Al-Qaeda could continue to target London, or they might do what the IRA did and seek out softer targets where they can stage what they also now call a “spectacular” with a higher percentage of success. In other words, an attack could happen anywhere in the country and we need the resources to cope with it throughout the country. But what are we doing instead?

Reducing front-line capabilities, but not tackling top-heavy administration.

Reducing front-line capabilities, but not tackling top-heavy administration.

Reducing front-line capabilities, but not tackling top-heavy administration.
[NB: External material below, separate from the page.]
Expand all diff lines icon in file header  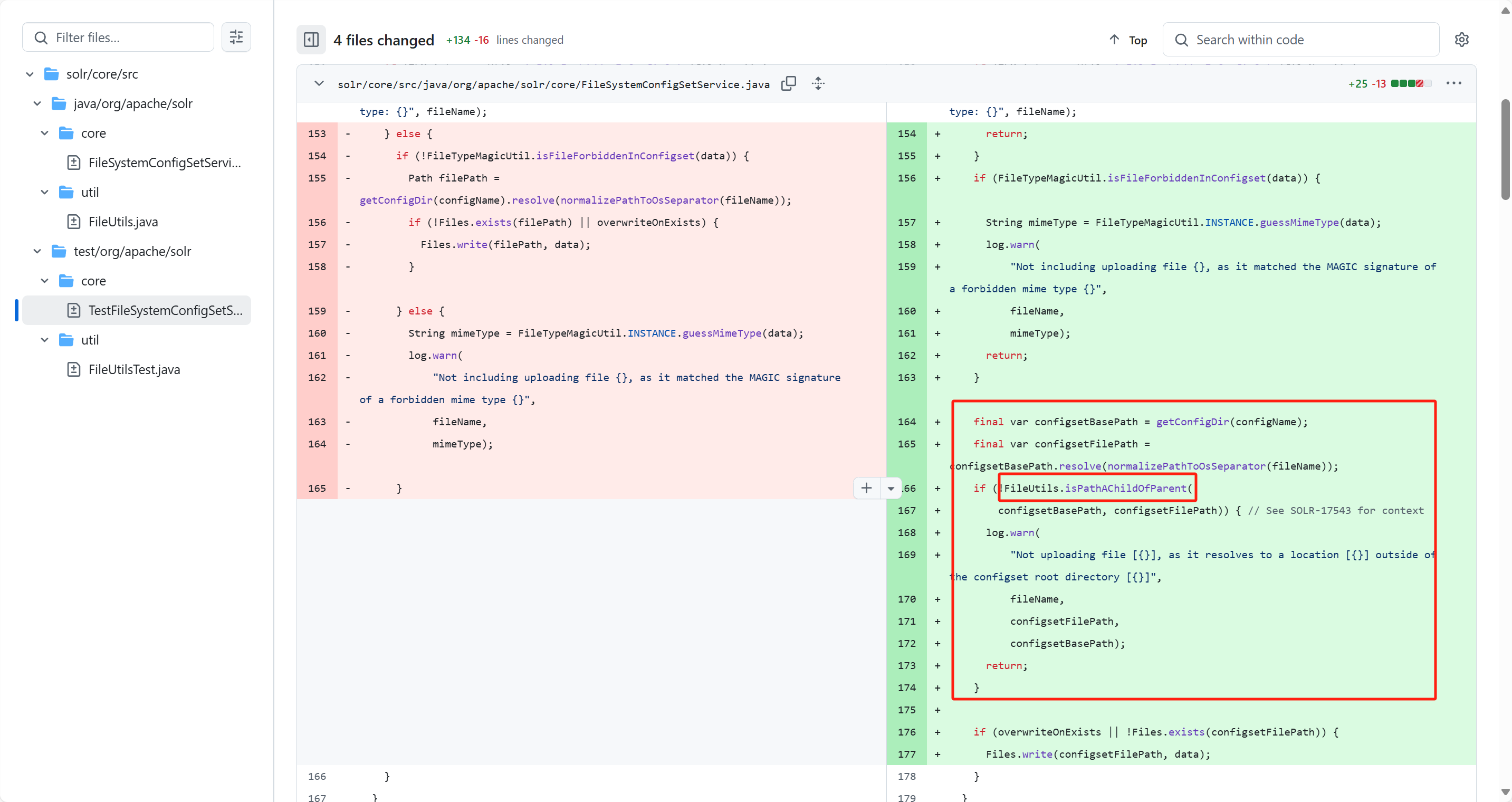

As Rolf Harris used to say, “Can you see anything yet?” Is there a pattern emerging? Yes there is. Soldiers, policemen and nurses are bearing the brunt of the cut-backs, but not the generals, police chiefs and hospital administrators. Yet in a Mumbai-style attack, the police will be the first on the scene, large numbers of casualties will need to be taken to hospitals, and ultimately the army will need to be called in to assist as even a small number of armed terrorists rampaging through a city would be beyond the resources of any local police force. The police and medical services would still be stretched even if the attack was a series of coordinated bombings across a city. I ought to acknowledge that the fire service also has a vital role to play in these scenarios.

The government needs to focus attention on making the cuts where they are most warranted – at the highest levels, and not where they are most damaging – at the front line.